DETAILS OF ANSWER FOLLOW. THANKS to BrsG FOR ASKING QUESTION WHICH LED TO CORRECTION AND DELETION OF ORIGINAL ANSWER.

The first step was to make the substitution that, by definition,

$s_{t+1} = (1 + r_t) s_{t}$

$ = \lambda_t s_{t}$ where $\lambda_t = (1 + r_t)$. Hopefully this definition is correct because the answer relies on it.

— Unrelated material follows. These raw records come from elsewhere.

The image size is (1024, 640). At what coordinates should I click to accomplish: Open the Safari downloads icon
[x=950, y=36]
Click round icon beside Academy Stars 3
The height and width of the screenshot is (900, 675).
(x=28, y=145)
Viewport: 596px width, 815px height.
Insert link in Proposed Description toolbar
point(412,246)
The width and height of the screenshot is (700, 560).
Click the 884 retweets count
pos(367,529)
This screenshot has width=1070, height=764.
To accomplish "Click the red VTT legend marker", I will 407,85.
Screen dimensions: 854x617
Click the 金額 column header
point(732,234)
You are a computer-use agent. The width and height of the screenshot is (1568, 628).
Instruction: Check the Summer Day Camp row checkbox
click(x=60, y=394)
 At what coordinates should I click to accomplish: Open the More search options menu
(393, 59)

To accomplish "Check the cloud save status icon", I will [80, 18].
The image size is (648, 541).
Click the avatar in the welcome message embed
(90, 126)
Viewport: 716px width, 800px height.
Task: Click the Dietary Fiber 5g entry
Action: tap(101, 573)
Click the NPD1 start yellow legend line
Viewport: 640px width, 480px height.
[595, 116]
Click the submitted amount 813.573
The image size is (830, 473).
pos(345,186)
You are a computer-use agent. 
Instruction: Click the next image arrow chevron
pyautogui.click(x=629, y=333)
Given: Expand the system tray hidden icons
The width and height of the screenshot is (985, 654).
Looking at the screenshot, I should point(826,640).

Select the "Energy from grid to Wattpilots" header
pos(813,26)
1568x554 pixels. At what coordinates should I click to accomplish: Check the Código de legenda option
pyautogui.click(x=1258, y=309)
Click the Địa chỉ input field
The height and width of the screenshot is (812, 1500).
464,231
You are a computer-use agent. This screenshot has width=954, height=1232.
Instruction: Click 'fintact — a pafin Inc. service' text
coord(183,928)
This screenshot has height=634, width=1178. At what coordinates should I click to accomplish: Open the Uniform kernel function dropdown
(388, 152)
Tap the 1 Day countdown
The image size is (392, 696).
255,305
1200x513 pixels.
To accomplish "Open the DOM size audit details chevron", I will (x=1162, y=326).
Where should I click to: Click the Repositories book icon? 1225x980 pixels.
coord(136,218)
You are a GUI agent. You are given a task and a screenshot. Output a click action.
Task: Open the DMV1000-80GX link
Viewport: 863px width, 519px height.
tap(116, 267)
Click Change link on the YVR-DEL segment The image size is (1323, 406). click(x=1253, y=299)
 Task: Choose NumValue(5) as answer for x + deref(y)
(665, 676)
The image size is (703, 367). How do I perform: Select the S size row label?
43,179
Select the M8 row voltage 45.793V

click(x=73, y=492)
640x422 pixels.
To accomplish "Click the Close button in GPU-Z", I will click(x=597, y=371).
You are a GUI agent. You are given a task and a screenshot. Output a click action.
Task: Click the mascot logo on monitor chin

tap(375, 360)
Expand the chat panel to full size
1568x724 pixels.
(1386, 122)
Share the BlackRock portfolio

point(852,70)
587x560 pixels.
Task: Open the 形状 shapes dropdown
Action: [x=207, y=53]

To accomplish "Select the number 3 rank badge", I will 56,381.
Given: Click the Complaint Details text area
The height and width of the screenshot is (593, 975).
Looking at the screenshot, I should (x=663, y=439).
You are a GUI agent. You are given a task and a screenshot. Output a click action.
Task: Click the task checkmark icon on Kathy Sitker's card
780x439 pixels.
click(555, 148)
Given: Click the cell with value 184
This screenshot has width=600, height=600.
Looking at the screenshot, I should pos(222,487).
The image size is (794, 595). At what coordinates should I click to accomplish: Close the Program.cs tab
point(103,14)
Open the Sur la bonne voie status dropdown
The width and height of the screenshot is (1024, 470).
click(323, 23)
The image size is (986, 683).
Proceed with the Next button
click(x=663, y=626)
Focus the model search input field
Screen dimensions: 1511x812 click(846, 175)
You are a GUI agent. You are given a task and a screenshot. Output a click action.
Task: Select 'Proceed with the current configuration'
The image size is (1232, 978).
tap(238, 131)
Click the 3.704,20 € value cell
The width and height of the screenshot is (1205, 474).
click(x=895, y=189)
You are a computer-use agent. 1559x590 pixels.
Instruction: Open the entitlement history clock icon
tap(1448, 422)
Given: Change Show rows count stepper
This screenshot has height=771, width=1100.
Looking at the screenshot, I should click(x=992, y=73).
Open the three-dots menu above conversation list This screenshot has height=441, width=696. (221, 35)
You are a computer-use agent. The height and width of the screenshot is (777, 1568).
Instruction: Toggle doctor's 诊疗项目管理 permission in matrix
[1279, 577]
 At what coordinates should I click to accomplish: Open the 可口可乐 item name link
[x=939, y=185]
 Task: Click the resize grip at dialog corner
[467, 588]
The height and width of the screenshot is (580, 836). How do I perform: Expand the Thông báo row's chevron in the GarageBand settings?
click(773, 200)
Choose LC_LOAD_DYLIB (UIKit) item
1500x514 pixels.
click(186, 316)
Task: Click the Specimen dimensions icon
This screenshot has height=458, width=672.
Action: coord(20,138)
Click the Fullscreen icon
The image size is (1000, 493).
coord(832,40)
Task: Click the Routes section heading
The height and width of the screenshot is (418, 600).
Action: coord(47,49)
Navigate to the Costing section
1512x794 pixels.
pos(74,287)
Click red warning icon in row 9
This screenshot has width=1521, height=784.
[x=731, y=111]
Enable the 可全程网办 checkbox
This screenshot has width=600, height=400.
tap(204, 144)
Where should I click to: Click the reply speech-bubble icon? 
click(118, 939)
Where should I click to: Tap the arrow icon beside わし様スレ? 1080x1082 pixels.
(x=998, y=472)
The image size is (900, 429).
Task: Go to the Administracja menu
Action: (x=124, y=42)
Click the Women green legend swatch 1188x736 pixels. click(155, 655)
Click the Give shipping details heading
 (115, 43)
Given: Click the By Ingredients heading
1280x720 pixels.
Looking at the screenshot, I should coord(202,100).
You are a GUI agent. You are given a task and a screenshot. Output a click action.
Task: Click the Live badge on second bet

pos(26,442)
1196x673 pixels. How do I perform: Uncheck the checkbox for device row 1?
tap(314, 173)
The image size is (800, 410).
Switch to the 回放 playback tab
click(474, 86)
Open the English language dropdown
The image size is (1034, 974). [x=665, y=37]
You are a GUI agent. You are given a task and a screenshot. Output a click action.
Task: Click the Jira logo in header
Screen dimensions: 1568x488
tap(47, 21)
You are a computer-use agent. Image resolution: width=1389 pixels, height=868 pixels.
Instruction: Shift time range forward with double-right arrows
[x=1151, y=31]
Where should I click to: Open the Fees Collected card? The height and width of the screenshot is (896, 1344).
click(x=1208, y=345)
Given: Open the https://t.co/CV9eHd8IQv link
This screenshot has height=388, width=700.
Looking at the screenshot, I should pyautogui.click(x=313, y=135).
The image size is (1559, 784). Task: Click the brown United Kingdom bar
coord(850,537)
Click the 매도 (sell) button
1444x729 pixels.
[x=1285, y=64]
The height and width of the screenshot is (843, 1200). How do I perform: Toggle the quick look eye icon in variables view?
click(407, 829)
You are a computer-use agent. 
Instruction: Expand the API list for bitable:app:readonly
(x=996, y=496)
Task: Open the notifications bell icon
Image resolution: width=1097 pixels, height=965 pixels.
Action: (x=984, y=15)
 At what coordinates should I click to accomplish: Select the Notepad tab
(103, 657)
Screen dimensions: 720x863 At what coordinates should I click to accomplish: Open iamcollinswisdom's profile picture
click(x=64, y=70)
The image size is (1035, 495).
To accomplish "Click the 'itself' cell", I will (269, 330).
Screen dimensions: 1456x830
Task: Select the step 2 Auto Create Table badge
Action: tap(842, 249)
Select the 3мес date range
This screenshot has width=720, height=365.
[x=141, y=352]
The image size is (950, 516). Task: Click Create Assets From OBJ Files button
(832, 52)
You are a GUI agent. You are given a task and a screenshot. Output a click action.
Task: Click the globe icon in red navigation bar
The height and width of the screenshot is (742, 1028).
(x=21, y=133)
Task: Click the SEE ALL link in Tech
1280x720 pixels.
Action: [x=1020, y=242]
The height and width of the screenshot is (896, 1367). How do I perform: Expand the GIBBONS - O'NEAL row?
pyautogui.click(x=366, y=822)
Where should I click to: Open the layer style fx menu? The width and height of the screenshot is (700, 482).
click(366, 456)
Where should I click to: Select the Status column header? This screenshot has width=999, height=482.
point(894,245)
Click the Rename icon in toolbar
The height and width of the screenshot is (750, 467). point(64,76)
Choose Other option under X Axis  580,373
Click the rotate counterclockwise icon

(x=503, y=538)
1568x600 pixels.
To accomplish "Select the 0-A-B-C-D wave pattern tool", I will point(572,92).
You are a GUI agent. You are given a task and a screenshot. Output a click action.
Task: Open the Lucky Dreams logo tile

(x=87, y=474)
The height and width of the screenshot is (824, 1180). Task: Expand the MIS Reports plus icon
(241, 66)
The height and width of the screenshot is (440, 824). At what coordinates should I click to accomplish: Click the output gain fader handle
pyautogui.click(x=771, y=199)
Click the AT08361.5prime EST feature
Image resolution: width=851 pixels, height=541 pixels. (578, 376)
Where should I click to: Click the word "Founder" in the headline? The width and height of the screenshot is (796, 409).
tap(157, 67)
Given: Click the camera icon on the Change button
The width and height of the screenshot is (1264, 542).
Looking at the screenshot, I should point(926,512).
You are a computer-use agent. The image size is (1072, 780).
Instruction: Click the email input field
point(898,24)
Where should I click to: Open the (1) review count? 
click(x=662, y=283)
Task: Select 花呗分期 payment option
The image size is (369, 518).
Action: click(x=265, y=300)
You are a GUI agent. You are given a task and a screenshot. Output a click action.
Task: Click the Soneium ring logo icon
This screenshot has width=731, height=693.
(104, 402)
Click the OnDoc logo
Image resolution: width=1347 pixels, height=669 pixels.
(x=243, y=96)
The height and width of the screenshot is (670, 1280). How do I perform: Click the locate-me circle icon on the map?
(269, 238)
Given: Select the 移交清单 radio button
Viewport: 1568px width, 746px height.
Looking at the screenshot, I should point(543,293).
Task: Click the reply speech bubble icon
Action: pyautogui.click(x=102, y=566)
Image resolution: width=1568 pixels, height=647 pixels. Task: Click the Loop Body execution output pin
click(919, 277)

Then, given this relation and the lag operator, the initial expression given in the question can be written as

$ s_{t+1} (1 - \lambda_{t} L) = (w_t(1-l_{t}) - c_t - \tau_t)$.

Next, I divide both sides by $(1 - \lambda_t L)$ which results in

$ s_{t+1} = \frac{w_t(1-l_{t}) - c_t - \tau_t}{\left(1 - \lambda_t L\right)}$.

But now the RHS can be re-written as an infinite sum if one makes the assumption that the absolute value of $\lambda_t L$ is less than 1.0.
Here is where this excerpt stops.